(SUPPLIED PASSAGE)
====================

This Travel Company Is Making The Middle East Accessible Again
There’s always been one place I’ve wanted to go to above all others. Ever since my father showed me the Indiana Jones films at age 10, I’ve associated Petra, in Jordan, with spirit and adventure. Indiana Jones shaped my early childhood dreams. I too wanted to travel the world in search of fact. (Not truth. If truth is what you’re interested in, Dr. Tyree’s philosophy class is right down the hall.) I harbored this dream up until early high school, when my careers counselor wisely reminded me that archaeologists spend most of their time in a library, not searching for treasure in far-off, exotic locations.
So I did the next best thing: I became a writer. I could still travel the world and hopefully, get the chance to occasionally stumble into my own Indy-style adventure.
Last month, I did just that. I went to the Middle East for the first time, and in doing so, fulfilled a lifelong dream.
I’d heard a lot about a boutique travel company called Wild Frontiers. Started by a former rock star-turned-writer, Jonny Bealby, the company promised something different to other boutique agencies: the experience of roads less traveled. That means places like Pakistan, Afghanistan, and Jordan. Not many travel agencies have the balls to pull off tours to these places, much less the expertise. I did my research. Bealby spent years traveling the Middle East. He has contacts there. Friends. The tour guides he employs are all locals. His groups are small. Where possible, groups stay in the homes of these friends, instead of hotels. The reviews were overwhelmingly positive: many of Wild Frontiers’ customers seem to return, year after year.

====================

(MATERIAL)
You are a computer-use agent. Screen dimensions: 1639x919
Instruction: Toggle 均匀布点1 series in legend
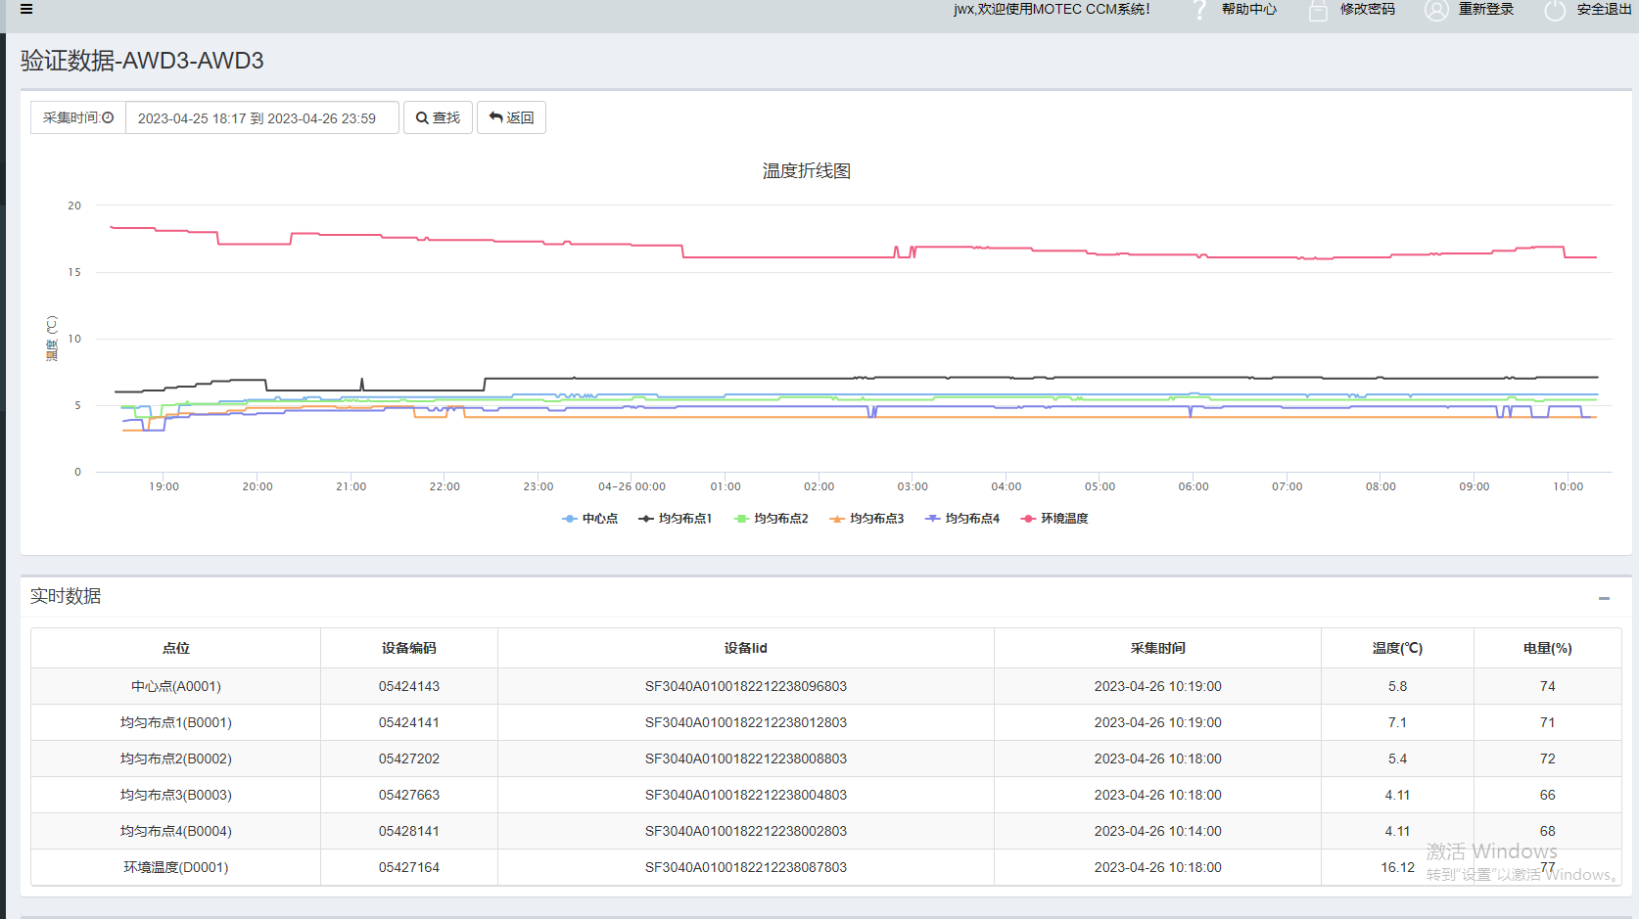(676, 519)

====================

(WORK REQUIRED)
In the article about Wild Frontiers, who started the travel company?

(SOLVED EXERCISE)
Jonny Bealby, a former rock star-turned-writer.